The second temple was way way WAY up a mountain (8,000-9,000).  Along the way we saw a goat & her babies climbing around on the rocks.  This place seemed even more sacred.  In the courtyard there were monks tutoring boys.  The boys are in training to become monks themselves.  As a mother I found it hard to understand.  At the time I really looked forward to writing about these temples, but now I find it hard to convey the atmosphere there. 

Also, at this temple I committed my worst faux pas of the trip.  I was careful to take off my shoes, to be very quiet in the temple, to get permission before crossing anything that looked like a threshold.  I had almost made it out.  When I stepped back out of the temple I sat down to put on my shoes.  I sat right down on the elevated temple threshold with all the holy words painted on it.  The monk hurried to find me a stool, & Catherine very discreetly said, “perhaps there is a better place for you to sit.”  I was so embarrassed.

One night in Lijiang we went to a Naxi folk dancing festival thing.  It was obviously put on for tourists, but some of it was cool.  Jennifer would really have liked it.  After a while, I have gotten used to the sound of Asian music, & it’s really quite beautiful.  There was an old Donghbe holy man singing, & lots of chanting, & strange instruments (I have tried to get pictures of all the instruments here for Jenn.)  Also, there were Tibetan men performing, so I enjoyed the show.

The last full day we were in Lijiang I finally succumbed to the nagging sickness that had been with me since Dali (that dreaded traveler’s accompaniment), & I started running a fever.  I begged off of the trip to the Mou mansion – the Mou family was the original family of Emperors of the Naxi people before they were taken over by China a bagillion years ago, & the family is still around.  In fact, there are only two family names in Lijiang.  Everyone is either a Mou or a Hao (the farmers’ name).  I started taking an antibiotic that morning, & I’ve been fine ever since.  Glad I made that list of drugs for the doctor before I left on the trip.
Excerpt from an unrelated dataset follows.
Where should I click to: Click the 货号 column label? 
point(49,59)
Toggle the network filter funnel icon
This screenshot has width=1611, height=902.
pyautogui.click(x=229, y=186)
We had some great food in Lijiang.  One night Catherine found our small group a place with hot pot.   It’s a huge bowl of boiling water & broth that they put on this low table with a fire underneath.  Ours started out with just black chicken in it – the whole chicken of course.  If you look at the picture closely, you can see the little chicken foot sticking out.  Then we added thinly sliced pork & vegetables & put hot chilis in it in our bowls.  It was really reeeeally good.  At one point Catherine looked over at Susie’s bowl & said, “are you sure you want that piece of chicken.”  I looked over & all I could see from my angle was the bottom of this beak sticking up.  Susie looked offended & said “Yes! I love thighs.”  Much giggling ensued as we waited for Susie to take another look.  Finally she decided she would pass on the chicken head.  

I bought some fresh fruit from the vender outside.  I’d forgotten that apples actually have a smell.

Another night I just picked up some skewers from the street venders.  I got some yak, along with my lamb and vegetables.  I do not recommend yak.  It tastes pretty good, but this must’ve been a 150 year old former plowing yak, because I couldn’t chew the stuff.

Before we left Lijiang I found Star & gave her a glass blue bird that was made in Arkansas.  She was very touched.  I have her picture, & she got my email address.  What a dear girl.

We left Lijiang & went to Hangzhou & are now in Shanghai.  I am full of seafood & wine & am going to bed.